Print each line once more, unchanged, from the line holding "How do I perform: Close" to the end of the listing below.

=-=-=-=-=

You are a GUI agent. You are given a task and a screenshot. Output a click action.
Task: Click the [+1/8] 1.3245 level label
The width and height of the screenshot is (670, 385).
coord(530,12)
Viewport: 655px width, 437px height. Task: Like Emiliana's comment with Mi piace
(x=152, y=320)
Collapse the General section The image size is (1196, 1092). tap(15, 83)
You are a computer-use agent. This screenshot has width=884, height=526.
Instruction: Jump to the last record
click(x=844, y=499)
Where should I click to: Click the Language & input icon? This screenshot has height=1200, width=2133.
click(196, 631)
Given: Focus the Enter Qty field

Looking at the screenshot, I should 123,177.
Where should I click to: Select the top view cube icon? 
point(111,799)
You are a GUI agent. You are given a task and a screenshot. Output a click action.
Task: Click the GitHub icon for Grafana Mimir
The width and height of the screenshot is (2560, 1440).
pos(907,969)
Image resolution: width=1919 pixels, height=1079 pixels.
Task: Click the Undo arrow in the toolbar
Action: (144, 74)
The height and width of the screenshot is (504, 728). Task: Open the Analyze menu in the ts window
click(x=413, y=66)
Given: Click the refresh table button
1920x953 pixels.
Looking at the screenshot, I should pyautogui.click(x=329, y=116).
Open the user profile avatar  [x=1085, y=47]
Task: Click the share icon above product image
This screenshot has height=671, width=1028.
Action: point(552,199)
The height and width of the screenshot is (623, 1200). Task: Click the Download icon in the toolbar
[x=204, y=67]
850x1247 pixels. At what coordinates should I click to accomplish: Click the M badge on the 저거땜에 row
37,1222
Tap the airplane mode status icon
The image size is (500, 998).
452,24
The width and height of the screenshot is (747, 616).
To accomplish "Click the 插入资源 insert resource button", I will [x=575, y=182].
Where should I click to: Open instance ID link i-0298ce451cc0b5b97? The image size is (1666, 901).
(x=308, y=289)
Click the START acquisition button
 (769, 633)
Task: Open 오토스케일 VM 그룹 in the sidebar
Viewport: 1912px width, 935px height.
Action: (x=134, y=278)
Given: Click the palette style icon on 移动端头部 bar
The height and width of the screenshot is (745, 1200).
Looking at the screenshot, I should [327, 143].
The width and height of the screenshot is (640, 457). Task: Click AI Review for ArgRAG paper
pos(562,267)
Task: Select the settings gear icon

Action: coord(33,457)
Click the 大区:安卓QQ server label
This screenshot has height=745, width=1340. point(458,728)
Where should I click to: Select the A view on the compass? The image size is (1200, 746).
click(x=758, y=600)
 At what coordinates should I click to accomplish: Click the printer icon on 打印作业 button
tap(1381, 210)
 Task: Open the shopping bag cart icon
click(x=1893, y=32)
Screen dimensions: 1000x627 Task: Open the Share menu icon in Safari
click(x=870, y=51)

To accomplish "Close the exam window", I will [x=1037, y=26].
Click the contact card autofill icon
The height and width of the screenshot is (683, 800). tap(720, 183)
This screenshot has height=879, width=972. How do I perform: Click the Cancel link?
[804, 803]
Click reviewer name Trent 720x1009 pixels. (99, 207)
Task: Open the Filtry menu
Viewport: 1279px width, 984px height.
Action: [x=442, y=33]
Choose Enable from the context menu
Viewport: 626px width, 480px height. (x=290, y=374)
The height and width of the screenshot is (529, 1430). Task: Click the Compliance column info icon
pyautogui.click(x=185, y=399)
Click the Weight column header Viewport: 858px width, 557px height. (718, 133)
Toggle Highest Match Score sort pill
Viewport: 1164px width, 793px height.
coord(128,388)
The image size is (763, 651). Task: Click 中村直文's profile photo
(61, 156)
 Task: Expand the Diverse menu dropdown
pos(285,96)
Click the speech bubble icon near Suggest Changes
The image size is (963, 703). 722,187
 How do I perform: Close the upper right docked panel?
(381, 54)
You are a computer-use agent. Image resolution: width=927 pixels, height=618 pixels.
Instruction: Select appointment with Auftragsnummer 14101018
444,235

=-=-=-=-=

RESPONSE TO THIS TASK
 How do I perform: Close the upper right docked panel?
(381, 54)
You are a computer-use agent. Image resolution: width=927 pixels, height=618 pixels.
Instruction: Select appointment with Auftragsnummer 14101018
444,235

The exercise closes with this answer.